Model Overview
VMware/open-llama-0.3T-7B-instruct-dolly-hhrlhf is a 7 billion parameter instruction-tuned language model. It is based on a partially trained Open-LLaMA checkpoint (300 billion tokens) and further fine-tuned using the mosaicml/dolly_hhrlhf instruction dataset. This model is designed for general instruction-following and is notable for being fully open-source and commercially viable, with its components released under Apache-2.0 and CC-BY-SA-3.0 licenses respectively.
Key Features
- Instruction-Tuned: Optimized for understanding and responding to user instructions, leveraging the
dolly_hhrlhf dataset. - Open-Source & Commercial Use: Both the underlying language model and the instruction dataset are available under permissive licenses, allowing for broad commercial and research applications.

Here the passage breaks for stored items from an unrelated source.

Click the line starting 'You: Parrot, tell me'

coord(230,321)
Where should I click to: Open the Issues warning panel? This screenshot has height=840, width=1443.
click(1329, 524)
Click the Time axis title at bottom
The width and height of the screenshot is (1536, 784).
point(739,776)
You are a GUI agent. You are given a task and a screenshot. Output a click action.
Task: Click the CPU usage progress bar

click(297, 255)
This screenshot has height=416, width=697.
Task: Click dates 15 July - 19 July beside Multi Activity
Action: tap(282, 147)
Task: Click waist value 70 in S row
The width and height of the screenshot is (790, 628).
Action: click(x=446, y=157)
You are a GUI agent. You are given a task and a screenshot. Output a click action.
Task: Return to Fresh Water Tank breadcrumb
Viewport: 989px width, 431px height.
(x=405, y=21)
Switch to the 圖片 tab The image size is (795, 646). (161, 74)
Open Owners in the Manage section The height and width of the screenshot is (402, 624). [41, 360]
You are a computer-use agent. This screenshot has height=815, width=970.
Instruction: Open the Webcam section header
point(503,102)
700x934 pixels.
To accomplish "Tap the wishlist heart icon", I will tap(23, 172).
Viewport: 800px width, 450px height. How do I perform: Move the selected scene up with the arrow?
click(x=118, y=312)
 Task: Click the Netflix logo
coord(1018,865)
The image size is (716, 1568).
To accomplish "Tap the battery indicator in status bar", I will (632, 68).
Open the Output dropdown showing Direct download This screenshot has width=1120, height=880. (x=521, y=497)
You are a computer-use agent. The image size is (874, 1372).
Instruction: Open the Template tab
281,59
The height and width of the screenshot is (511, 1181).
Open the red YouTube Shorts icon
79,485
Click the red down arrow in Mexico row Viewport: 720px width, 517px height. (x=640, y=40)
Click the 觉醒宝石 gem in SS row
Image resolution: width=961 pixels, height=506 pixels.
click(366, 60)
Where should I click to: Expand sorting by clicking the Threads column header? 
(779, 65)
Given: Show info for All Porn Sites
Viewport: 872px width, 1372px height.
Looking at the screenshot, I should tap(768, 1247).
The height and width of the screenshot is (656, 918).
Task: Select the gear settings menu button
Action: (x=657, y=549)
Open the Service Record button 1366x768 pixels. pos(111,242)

- Context Length: Supports a context window of 4096 tokens, enabling processing of moderately long inputs.
Usage Considerations
When using this model with the Hugging Face Transformers library, it is crucial to load the tokenizer with add_bos_token = True as the model was trained with a Beginning-Of-Sentence (BOS) token. An example of generating a response to a prompt like "how do I bake a cake?" is provided in the model's documentation.
Limitations
One known drawback is that the model was trained on a partially trained Open-LLaMA checkpoint, specifically one that had processed 300 billion tokens, which might impact its overall performance compared to models trained on more extensive datasets.